> **What to do**: Reproduce every line of the listing below verbatim, omitting the pictures from your answer.

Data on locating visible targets
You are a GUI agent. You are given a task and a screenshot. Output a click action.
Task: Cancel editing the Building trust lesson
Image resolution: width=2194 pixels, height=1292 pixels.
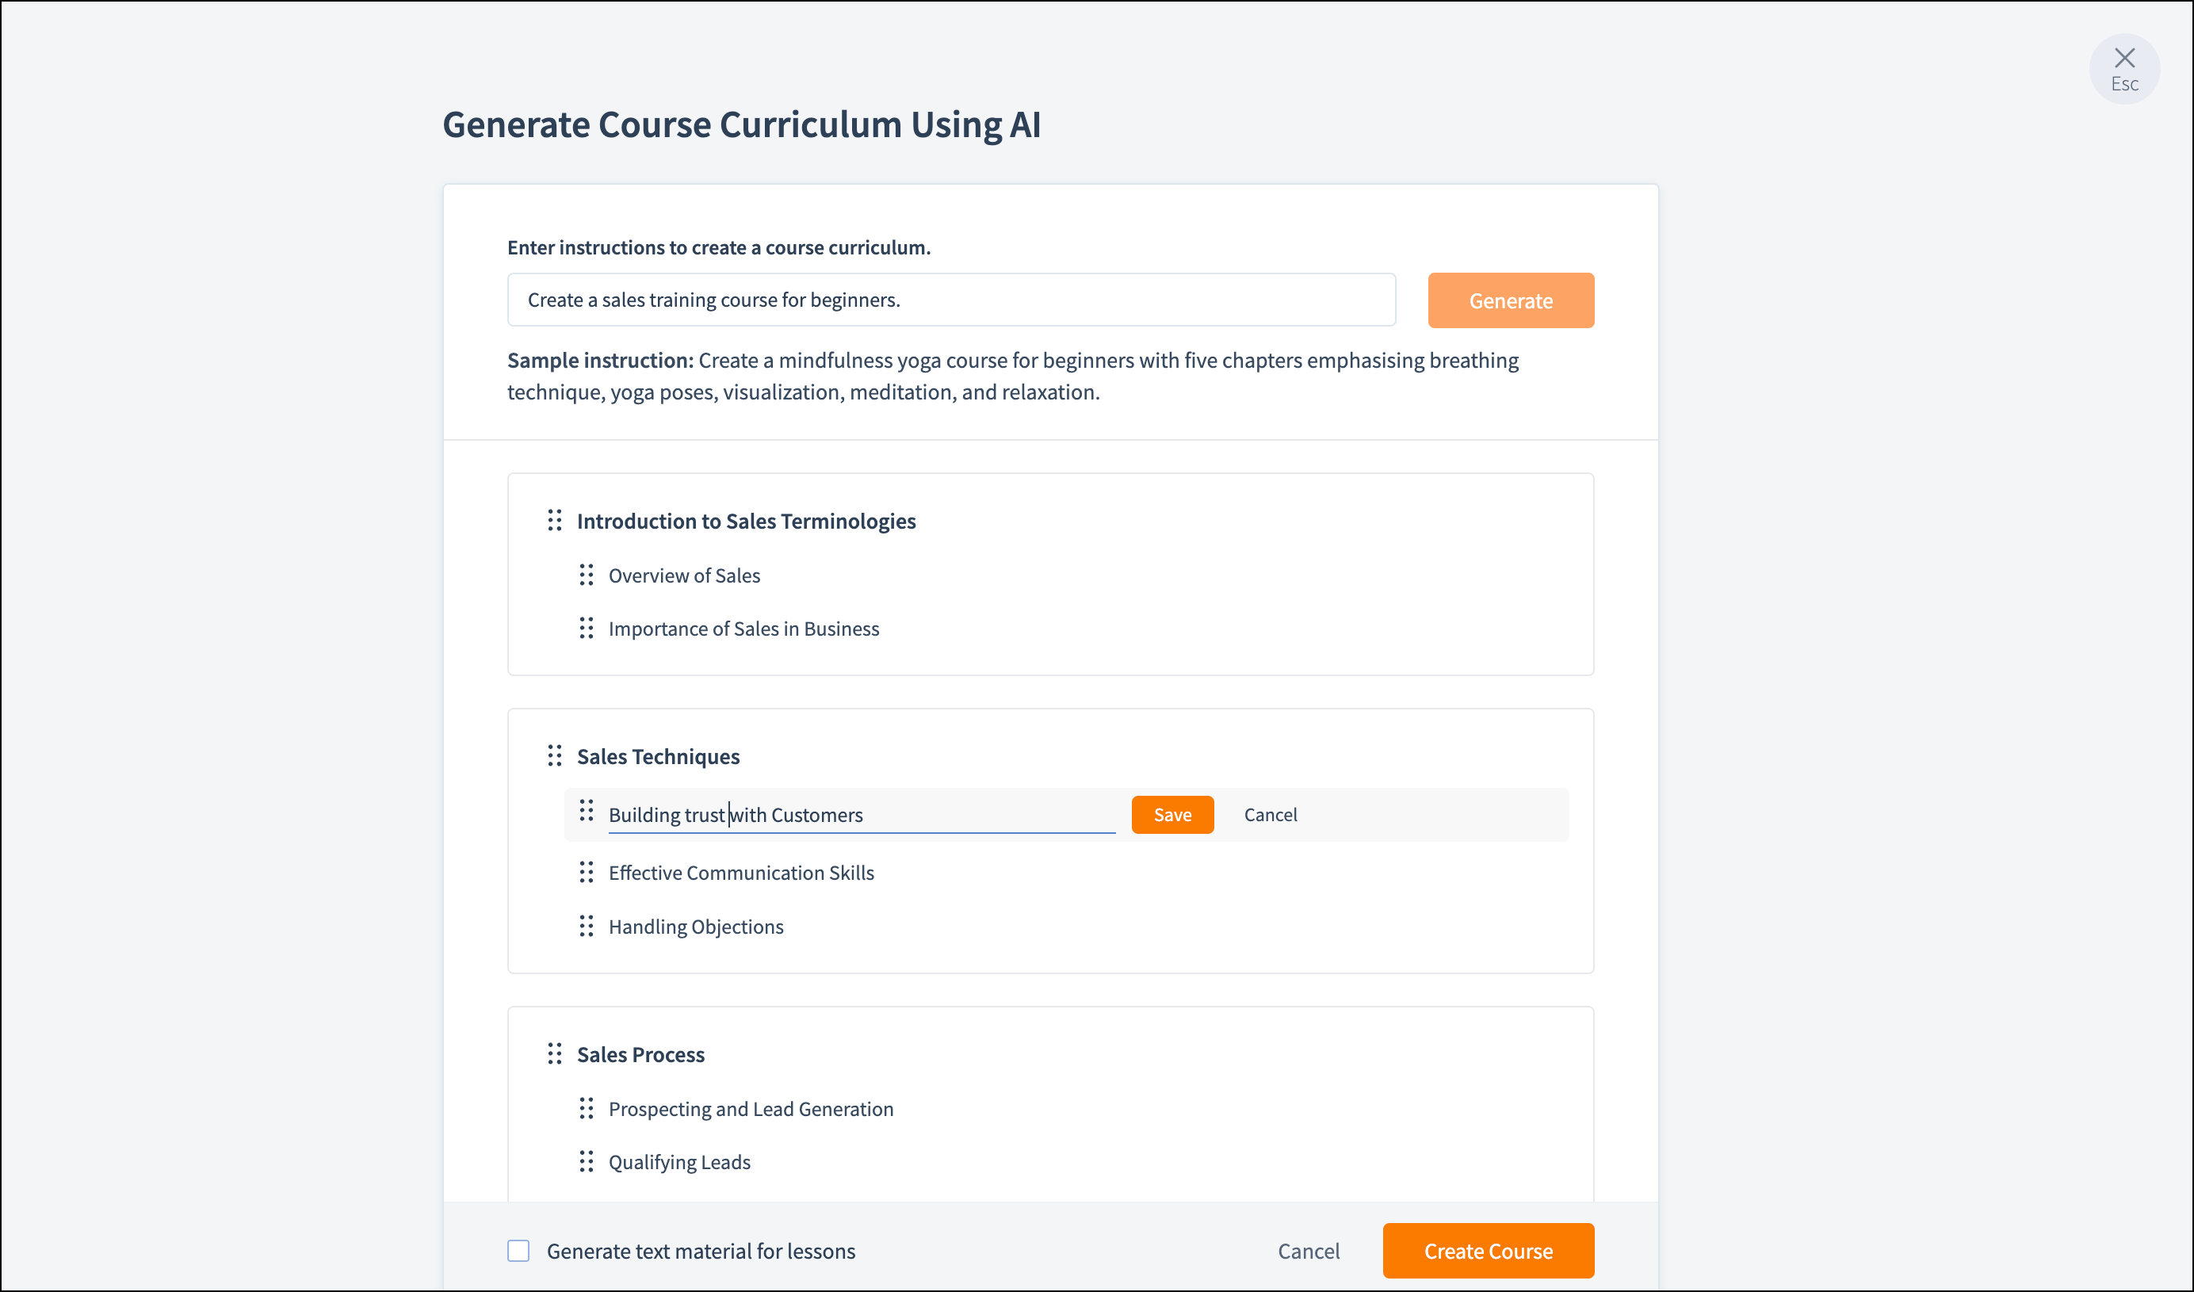click(1269, 815)
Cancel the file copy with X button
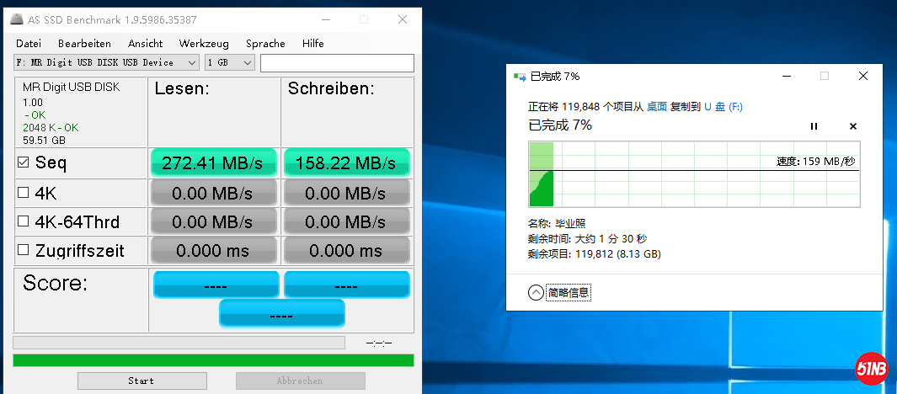 click(x=852, y=126)
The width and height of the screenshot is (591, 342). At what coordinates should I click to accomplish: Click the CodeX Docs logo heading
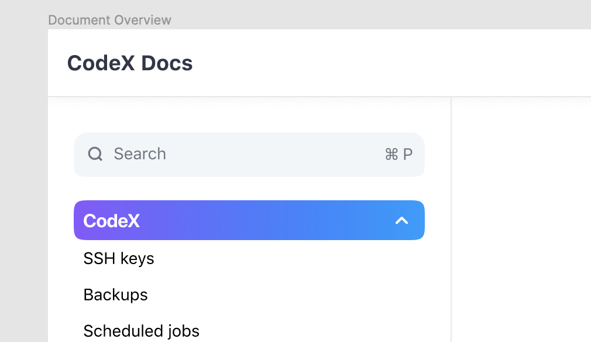coord(130,63)
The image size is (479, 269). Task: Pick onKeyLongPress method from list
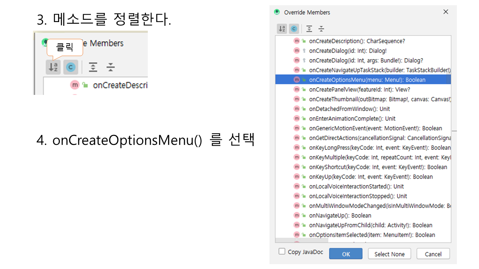379,148
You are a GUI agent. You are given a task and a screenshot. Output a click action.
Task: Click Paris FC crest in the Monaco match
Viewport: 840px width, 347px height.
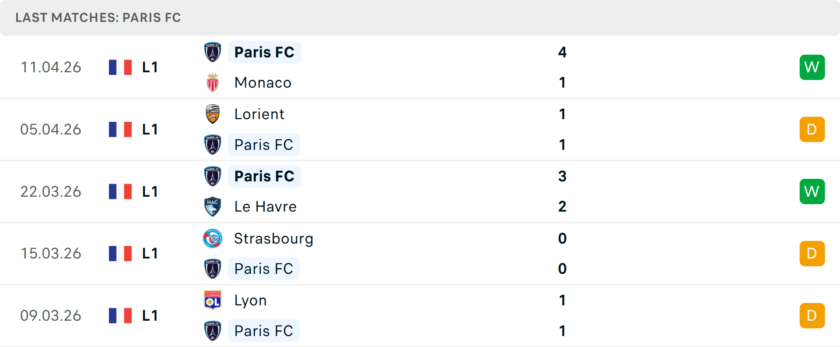tap(213, 52)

> **Exercise response**:
You are a GUI agent. You are given a task and a screenshot. Output a click action.
Task: Cancel editing the Building trust lesson
Image resolution: width=2194 pixels, height=1292 pixels.
click(1269, 815)
Cancel the file copy with X button
 click(x=852, y=126)
The width and height of the screenshot is (591, 342). At what coordinates should I click to accomplish: Click the CodeX Docs logo heading
coord(130,63)
The image size is (479, 269). Task: Pick onKeyLongPress method from list
379,148
You are a GUI agent. You are given a task and a screenshot. Output a click action.
Task: Click Paris FC crest in the Monaco match
Viewport: 840px width, 347px height.
tap(213, 52)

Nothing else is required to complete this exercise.